WHAT IS BEING ASKED:
Please edit the rows below so that "At what coordinates should I click to accomplish" becomes "Where should I click to accomplish" everywhere, with everything else unchanged.

>> Begin GIVEN INFORMATION

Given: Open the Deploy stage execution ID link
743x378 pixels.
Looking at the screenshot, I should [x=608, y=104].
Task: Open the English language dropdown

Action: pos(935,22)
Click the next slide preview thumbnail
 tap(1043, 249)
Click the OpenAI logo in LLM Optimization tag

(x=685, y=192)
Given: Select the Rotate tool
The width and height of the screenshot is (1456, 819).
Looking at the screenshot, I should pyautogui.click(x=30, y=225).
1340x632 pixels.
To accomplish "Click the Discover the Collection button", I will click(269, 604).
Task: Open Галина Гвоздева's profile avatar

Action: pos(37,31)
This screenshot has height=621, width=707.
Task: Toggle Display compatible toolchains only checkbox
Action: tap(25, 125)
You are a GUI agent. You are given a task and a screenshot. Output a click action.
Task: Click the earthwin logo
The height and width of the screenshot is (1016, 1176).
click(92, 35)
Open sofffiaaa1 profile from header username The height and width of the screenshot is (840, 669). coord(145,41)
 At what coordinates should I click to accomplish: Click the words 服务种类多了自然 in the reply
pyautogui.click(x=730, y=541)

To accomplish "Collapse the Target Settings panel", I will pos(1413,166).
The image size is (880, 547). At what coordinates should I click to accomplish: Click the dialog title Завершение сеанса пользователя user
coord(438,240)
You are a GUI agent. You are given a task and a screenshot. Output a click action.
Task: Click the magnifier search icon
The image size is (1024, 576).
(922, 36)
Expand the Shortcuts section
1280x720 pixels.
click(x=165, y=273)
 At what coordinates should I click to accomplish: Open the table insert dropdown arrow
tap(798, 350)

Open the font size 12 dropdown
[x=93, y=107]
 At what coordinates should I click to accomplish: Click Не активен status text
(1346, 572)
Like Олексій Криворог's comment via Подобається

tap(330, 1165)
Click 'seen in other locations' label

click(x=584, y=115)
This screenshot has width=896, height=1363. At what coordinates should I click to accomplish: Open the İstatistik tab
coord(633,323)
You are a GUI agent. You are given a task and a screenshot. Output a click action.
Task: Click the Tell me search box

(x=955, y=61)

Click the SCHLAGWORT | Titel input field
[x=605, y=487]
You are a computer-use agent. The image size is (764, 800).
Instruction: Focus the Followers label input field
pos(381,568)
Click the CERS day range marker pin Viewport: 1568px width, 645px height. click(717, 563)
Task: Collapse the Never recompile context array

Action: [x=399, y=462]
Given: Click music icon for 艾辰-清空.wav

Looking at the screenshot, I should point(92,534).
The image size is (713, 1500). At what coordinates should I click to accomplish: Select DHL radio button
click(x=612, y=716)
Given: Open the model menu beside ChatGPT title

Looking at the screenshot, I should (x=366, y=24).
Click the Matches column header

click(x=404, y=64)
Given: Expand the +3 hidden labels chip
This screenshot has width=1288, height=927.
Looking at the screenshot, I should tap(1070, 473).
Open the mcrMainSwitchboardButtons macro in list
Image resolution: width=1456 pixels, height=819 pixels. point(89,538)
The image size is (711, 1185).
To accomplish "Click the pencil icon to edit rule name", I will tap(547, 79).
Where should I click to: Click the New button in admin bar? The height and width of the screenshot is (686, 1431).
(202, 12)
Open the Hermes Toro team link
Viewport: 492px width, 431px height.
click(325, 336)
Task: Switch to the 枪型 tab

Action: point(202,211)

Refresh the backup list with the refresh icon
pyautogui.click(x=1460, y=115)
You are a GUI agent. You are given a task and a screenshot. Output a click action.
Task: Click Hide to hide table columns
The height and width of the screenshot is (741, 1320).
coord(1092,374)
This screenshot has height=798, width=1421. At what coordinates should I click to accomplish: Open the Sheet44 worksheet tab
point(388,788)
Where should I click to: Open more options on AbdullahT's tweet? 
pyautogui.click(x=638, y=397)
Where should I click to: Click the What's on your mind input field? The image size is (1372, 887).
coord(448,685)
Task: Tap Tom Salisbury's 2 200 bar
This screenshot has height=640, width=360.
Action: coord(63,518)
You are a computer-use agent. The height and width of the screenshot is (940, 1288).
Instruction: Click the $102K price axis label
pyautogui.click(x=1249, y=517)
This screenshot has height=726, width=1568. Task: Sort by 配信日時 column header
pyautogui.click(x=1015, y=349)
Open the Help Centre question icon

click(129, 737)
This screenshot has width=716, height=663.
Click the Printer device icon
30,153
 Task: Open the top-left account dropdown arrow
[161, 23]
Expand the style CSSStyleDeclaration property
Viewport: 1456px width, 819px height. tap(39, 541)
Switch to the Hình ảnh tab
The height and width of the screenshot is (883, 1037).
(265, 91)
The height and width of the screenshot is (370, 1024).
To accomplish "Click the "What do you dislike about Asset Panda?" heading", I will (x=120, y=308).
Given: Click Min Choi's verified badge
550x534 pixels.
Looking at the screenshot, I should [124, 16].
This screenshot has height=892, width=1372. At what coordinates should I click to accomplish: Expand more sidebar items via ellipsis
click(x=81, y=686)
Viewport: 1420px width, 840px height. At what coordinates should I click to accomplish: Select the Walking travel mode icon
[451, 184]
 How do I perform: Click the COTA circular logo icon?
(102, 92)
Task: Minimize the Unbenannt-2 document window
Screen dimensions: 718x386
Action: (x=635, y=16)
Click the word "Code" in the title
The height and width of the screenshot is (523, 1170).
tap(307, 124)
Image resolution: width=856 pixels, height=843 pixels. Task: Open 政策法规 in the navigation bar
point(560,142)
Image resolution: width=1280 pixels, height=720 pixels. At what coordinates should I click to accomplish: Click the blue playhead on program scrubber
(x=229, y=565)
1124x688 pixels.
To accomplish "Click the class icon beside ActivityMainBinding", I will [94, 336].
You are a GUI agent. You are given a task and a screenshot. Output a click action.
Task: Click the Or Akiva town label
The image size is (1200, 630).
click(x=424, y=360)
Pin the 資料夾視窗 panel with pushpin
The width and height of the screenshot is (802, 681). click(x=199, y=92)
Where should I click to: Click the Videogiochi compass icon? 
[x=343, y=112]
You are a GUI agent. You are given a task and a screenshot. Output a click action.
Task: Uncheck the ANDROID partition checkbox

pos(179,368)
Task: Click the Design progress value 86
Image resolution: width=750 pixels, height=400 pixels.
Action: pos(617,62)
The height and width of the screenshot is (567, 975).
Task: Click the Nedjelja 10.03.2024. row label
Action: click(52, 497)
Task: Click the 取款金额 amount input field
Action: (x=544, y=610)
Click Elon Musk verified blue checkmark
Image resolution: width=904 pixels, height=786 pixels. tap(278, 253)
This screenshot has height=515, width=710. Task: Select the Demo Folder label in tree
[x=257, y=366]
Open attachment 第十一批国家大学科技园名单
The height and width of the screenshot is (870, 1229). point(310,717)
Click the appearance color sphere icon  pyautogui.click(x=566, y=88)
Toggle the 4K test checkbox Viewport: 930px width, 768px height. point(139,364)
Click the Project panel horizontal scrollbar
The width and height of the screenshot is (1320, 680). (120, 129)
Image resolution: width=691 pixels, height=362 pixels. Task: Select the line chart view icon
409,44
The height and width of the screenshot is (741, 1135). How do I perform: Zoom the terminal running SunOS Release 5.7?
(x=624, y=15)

>> End GIVEN INFORMATION

ANSWER TO THIS EXERCISE:
Given: Open the Deploy stage execution ID link
743x378 pixels.
Looking at the screenshot, I should [x=608, y=104].
Task: Open the English language dropdown

Action: pos(935,22)
Click the next slide preview thumbnail
 tap(1043, 249)
Click the OpenAI logo in LLM Optimization tag

(x=685, y=192)
Given: Select the Rotate tool
The width and height of the screenshot is (1456, 819).
Looking at the screenshot, I should pyautogui.click(x=30, y=225).
1340x632 pixels.
To accomplish "Click the Discover the Collection button", I will click(269, 604).
Task: Open Галина Гвоздева's profile avatar

Action: pos(37,31)
This screenshot has height=621, width=707.
Task: Toggle Display compatible toolchains only checkbox
Action: tap(25, 125)
You are a GUI agent. You are given a task and a screenshot. Output a click action.
Task: Click the earthwin logo
The height and width of the screenshot is (1016, 1176).
click(92, 35)
Open sofffiaaa1 profile from header username The height and width of the screenshot is (840, 669). coord(145,41)
 Where should I click to accomplish: Click the words 服务种类多了自然 in the reply
pyautogui.click(x=730, y=541)

To accomplish "Collapse the Target Settings panel", I will pos(1413,166).
The image size is (880, 547). Where should I click to accomplish: Click the dialog title Завершение сеанса пользователя user
coord(438,240)
You are a GUI agent. You are given a task and a screenshot. Output a click action.
Task: Click the magnifier search icon
The image size is (1024, 576).
(922, 36)
Expand the Shortcuts section
1280x720 pixels.
click(x=165, y=273)
 Where should I click to accomplish: Open the table insert dropdown arrow
tap(798, 350)

Open the font size 12 dropdown
[x=93, y=107]
 Where should I click to accomplish: Click Не активен status text
(1346, 572)
Like Олексій Криворог's comment via Подобається

tap(330, 1165)
Click 'seen in other locations' label

click(x=584, y=115)
This screenshot has width=896, height=1363. Where should I click to accomplish: Open the İstatistik tab
coord(633,323)
You are a GUI agent. You are given a task and a screenshot. Output a click action.
Task: Click the Tell me search box

(x=955, y=61)

Click the SCHLAGWORT | Titel input field
[x=605, y=487]
You are a computer-use agent. The image size is (764, 800).
Instruction: Focus the Followers label input field
pos(381,568)
Click the CERS day range marker pin Viewport: 1568px width, 645px height. click(717, 563)
Task: Collapse the Never recompile context array

Action: [x=399, y=462]
Given: Click music icon for 艾辰-清空.wav

Looking at the screenshot, I should point(92,534).
The image size is (713, 1500). Where should I click to accomplish: Select DHL radio button
click(x=612, y=716)
Given: Open the model menu beside ChatGPT title

Looking at the screenshot, I should (x=366, y=24).
Click the Matches column header

click(x=404, y=64)
Given: Expand the +3 hidden labels chip
This screenshot has width=1288, height=927.
Looking at the screenshot, I should tap(1070, 473).
Open the mcrMainSwitchboardButtons macro in list
Image resolution: width=1456 pixels, height=819 pixels. point(89,538)
The image size is (711, 1185).
To accomplish "Click the pencil icon to edit rule name", I will tap(547, 79).
Where should I click to: Click the New button in admin bar? The height and width of the screenshot is (686, 1431).
(202, 12)
Open the Hermes Toro team link
Viewport: 492px width, 431px height.
click(325, 336)
Task: Switch to the 枪型 tab

Action: point(202,211)

Refresh the backup list with the refresh icon
pyautogui.click(x=1460, y=115)
You are a GUI agent. You are given a task and a screenshot. Output a click action.
Task: Click Hide to hide table columns
The height and width of the screenshot is (741, 1320).
coord(1092,374)
This screenshot has height=798, width=1421. Where should I click to accomplish: Open the Sheet44 worksheet tab
point(388,788)
Where should I click to: Open more options on AbdullahT's tweet? 
pyautogui.click(x=638, y=397)
Where should I click to: Click the What's on your mind input field? The image size is (1372, 887).
coord(448,685)
Task: Tap Tom Salisbury's 2 200 bar
This screenshot has height=640, width=360.
Action: coord(63,518)
You are a computer-use agent. The height and width of the screenshot is (940, 1288).
Instruction: Click the $102K price axis label
pyautogui.click(x=1249, y=517)
This screenshot has height=726, width=1568. Task: Sort by 配信日時 column header
pyautogui.click(x=1015, y=349)
Open the Help Centre question icon

click(129, 737)
This screenshot has width=716, height=663.
Click the Printer device icon
30,153
 Task: Open the top-left account dropdown arrow
[161, 23]
Expand the style CSSStyleDeclaration property
Viewport: 1456px width, 819px height. tap(39, 541)
Switch to the Hình ảnh tab
The height and width of the screenshot is (883, 1037).
(265, 91)
The height and width of the screenshot is (370, 1024).
To accomplish "Click the "What do you dislike about Asset Panda?" heading", I will (x=120, y=308).
Given: Click Min Choi's verified badge
550x534 pixels.
Looking at the screenshot, I should [124, 16].
This screenshot has height=892, width=1372. Where should I click to accomplish: Expand more sidebar items via ellipsis
click(x=81, y=686)
Viewport: 1420px width, 840px height. Where should I click to accomplish: Select the Walking travel mode icon
[451, 184]
 How do I perform: Click the COTA circular logo icon?
(102, 92)
Task: Minimize the Unbenannt-2 document window
Screen dimensions: 718x386
Action: (x=635, y=16)
Click the word "Code" in the title
The height and width of the screenshot is (523, 1170).
tap(307, 124)
Image resolution: width=856 pixels, height=843 pixels. Task: Open 政策法规 in the navigation bar
point(560,142)
Image resolution: width=1280 pixels, height=720 pixels. Where should I click to accomplish: Click the blue playhead on program scrubber
(x=229, y=565)
1124x688 pixels.
To accomplish "Click the class icon beside ActivityMainBinding", I will [94, 336].
You are a GUI agent. You are given a task and a screenshot. Output a click action.
Task: Click the Or Akiva town label
The image size is (1200, 630).
click(x=424, y=360)
Pin the 資料夾視窗 panel with pushpin
The width and height of the screenshot is (802, 681). click(x=199, y=92)
Where should I click to: Click the Videogiochi compass icon? 
[x=343, y=112]
You are a GUI agent. You are given a task and a screenshot. Output a click action.
Task: Uncheck the ANDROID partition checkbox

pos(179,368)
Task: Click the Design progress value 86
Image resolution: width=750 pixels, height=400 pixels.
Action: pos(617,62)
The height and width of the screenshot is (567, 975).
Task: Click the Nedjelja 10.03.2024. row label
Action: click(52, 497)
Task: Click the 取款金额 amount input field
Action: (x=544, y=610)
Click Elon Musk verified blue checkmark
Image resolution: width=904 pixels, height=786 pixels. tap(278, 253)
This screenshot has height=515, width=710. Task: Select the Demo Folder label in tree
[x=257, y=366]
Open attachment 第十一批国家大学科技园名单
The height and width of the screenshot is (870, 1229). point(310,717)
Click the appearance color sphere icon  pyautogui.click(x=566, y=88)
Toggle the 4K test checkbox Viewport: 930px width, 768px height. point(139,364)
Click the Project panel horizontal scrollbar
The width and height of the screenshot is (1320, 680). (120, 129)
Image resolution: width=691 pixels, height=362 pixels. Task: Select the line chart view icon
409,44
The height and width of the screenshot is (741, 1135). How do I perform: Zoom the terminal running SunOS Release 5.7?
(x=624, y=15)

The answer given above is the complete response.